According to Harvard Health, the coronavirus can live on plastic and stainless steel for up to three days, and the CDC advises that frequently touched objects and surfaces should be cleaned and sanitized at least once a day. In addition to copious handwashing, cleaning your frequently used items can help keep your home germ-free.
While the majority of credit cards are still made of plastic, many cards are now also coated in metal alloys. All of these materials can be sensitive to corrosive cleaners, so it's a good idea to make sure you're not killing your credit card along with its microbial stowaways.
To safely clean your credit cards, regardless of material, you'll want to use a clean, soft cloth (like microfiber) and isopropyl alcohol. Perform an initial wipe-down with a damp cloth -- this will get rid of any surface debris -- then go back over it with the alcohol. You can also use a cotton swab dipped in alcohol to get into the nooks and crannies around raised letters or logos.

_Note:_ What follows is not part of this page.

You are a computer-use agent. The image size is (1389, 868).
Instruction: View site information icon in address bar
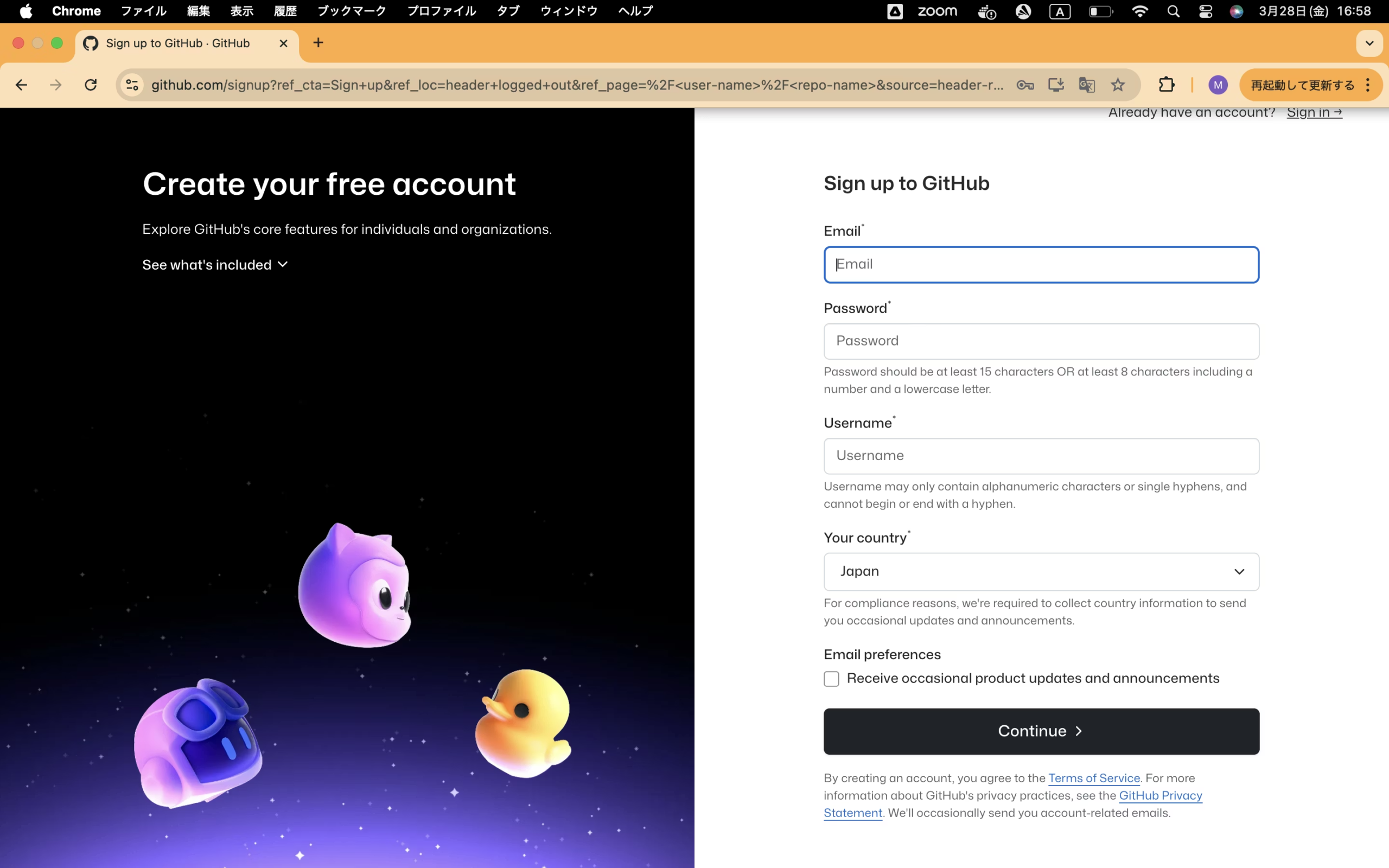click(132, 85)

Although you'll want to use a little pressure while cleaning, avoid vigorously scrubbing the embedded chip or the magnetic strip, as this could potentially damage the usability of your card. Let your credit cards dry completely before placing them back in your wallet.

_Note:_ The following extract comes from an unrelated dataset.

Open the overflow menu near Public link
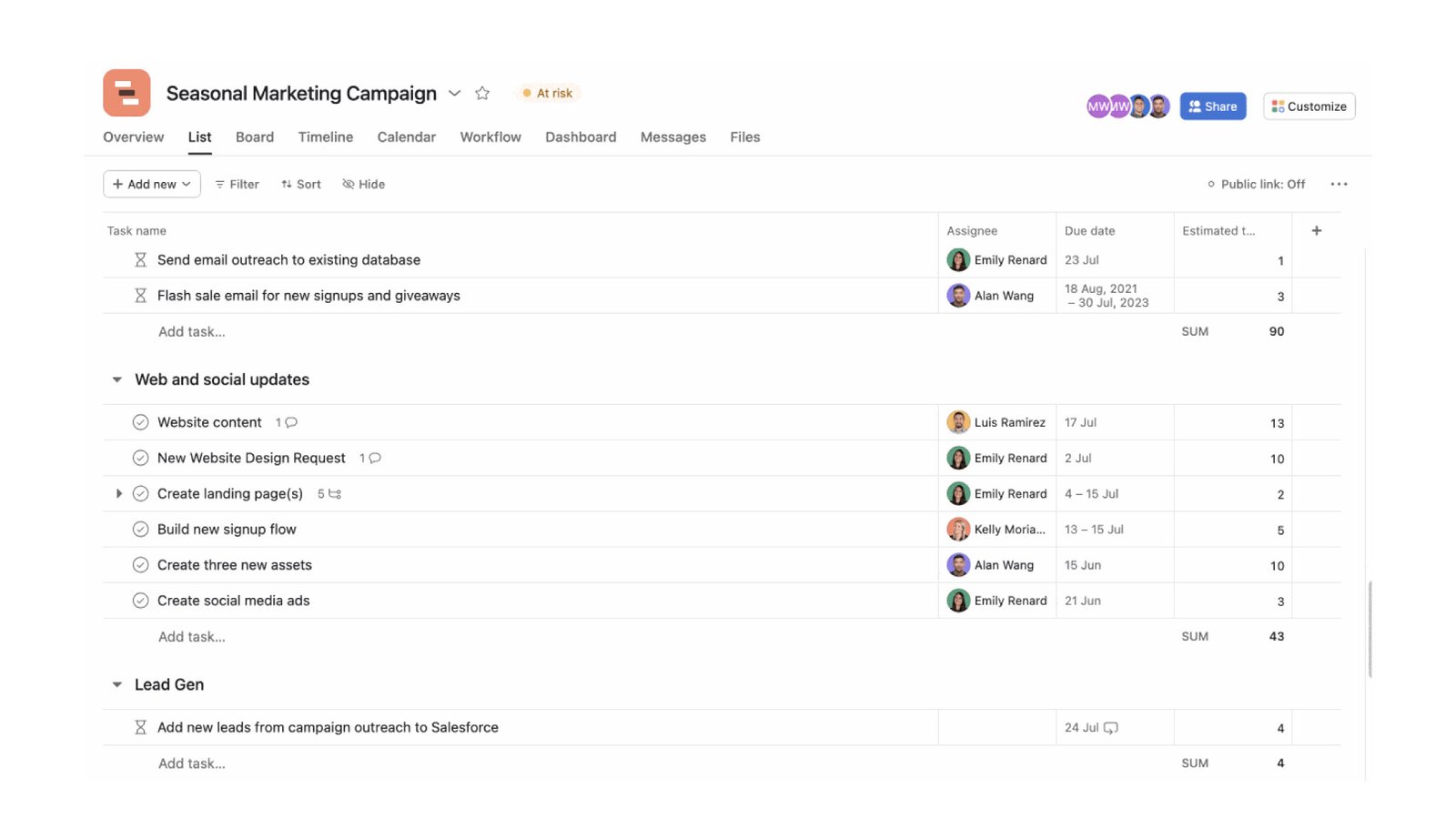 coord(1339,184)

If dealing with soaps and disinfectants isn't your bag, you can go the high-tech route with a special UV sanitizing light. In use for decades, UV light -- short for ultraviolet light, which includes wavelengths between 400 and 10 nanometers -- is made up of high-energy photons that damage the genetic material of bacteria and viruses, rendering them inert.

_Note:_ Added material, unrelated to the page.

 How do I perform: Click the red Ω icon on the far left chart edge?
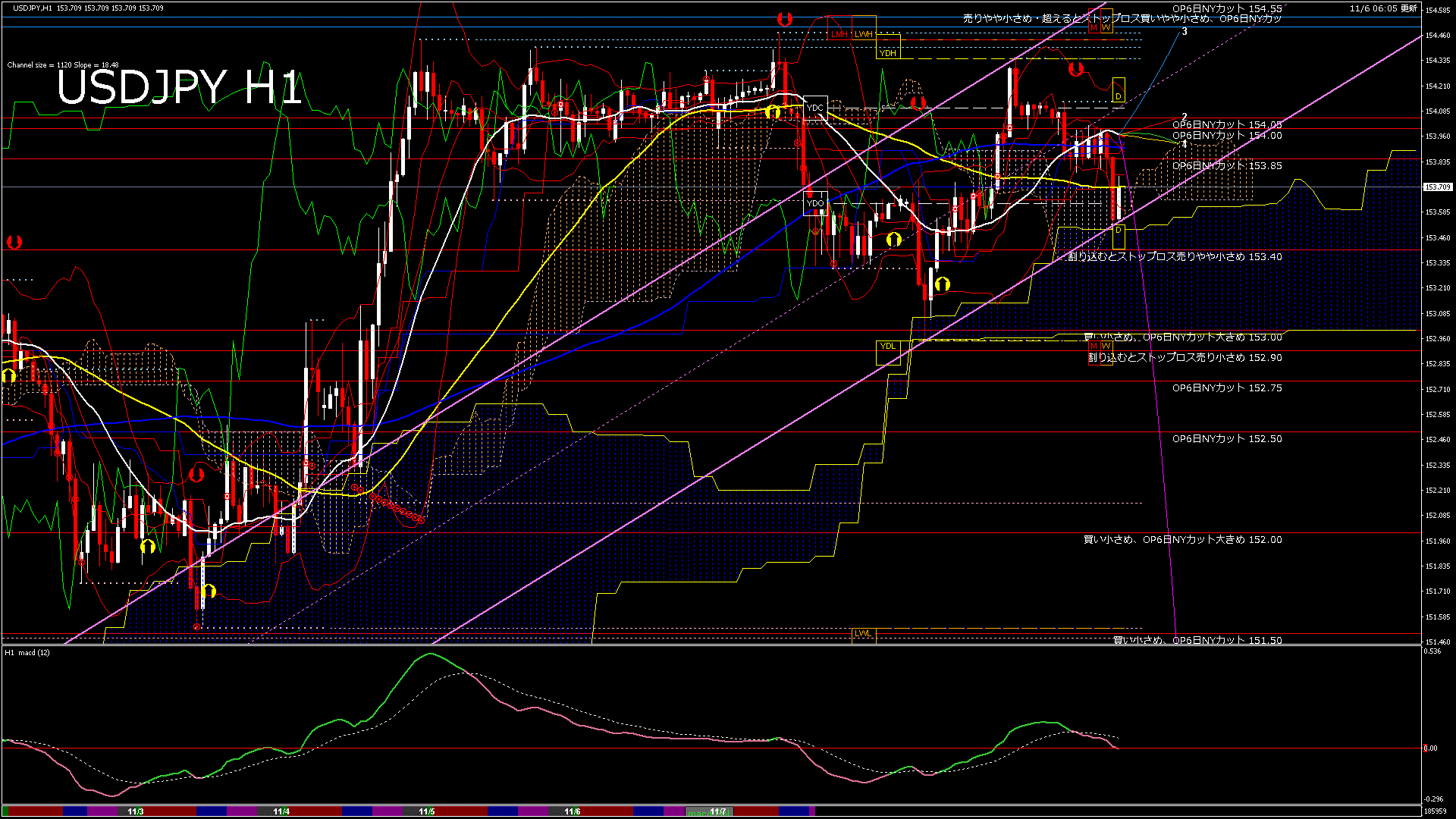pyautogui.click(x=13, y=243)
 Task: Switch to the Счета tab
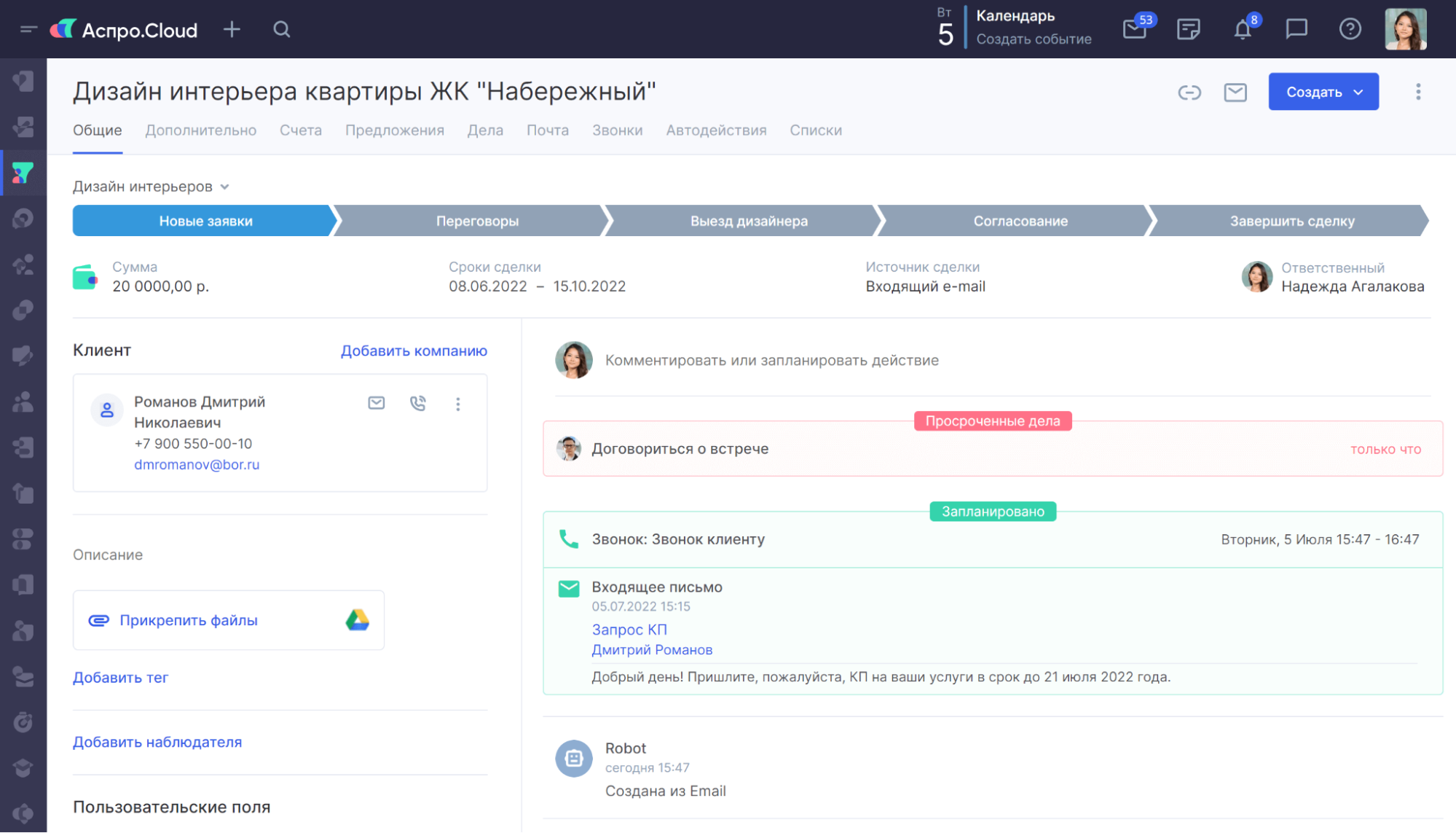click(x=300, y=130)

While commercial UV lights are typically large (and expensive) and made to cover wide areas, consumer UV-based sterilization products come in a variety of shapes and sizes, from handheld wands to box-like cases designed to sanitize cell phones.
It's vital to remember that UV light isn't just hazardous to microbes -- it's also hazardous to humans. UV radiation can cause eye damage, sunburn, and skin aging. And exposure to UV radiation is also associated with skin cancer. Be careful to only use UV devices as directed and never use them on your skin or face.
In addition to frequent handwashing and regularly disinfecting your credit cards, you can minimize your risk of contaminated credit cards by taking advantage of touch-free payment options, including contactless credit cards and mobile wallets.
Most major credit card issuers now provide contactless-enabled cards -- typically signified by a wave-like symbol similar to that used for Wi-Fi signals. Contactless cards use near field communication (a type of data transfer over short distances that's also called NFC) to move information to and from the credit card reader without inserting or swiping your card.
Mobile wallets, such as Google Pay or Apple Pay, are also a touch-free option for making credit card purchases. While generally not as widely accepted as other payment methods, an increasing number of retailers will let you use many of the more popular mobile wallet apps.
With the pandemic still raging and flu season upon us, ensuring we're all practicing good hygiene has become more important than ever. Along with handwashing and mask wearing, regularly disinfecting your cards -- and other everyday objects -- can be a valuable part of your overall strategy to keep your home safe from viruses and bacteria.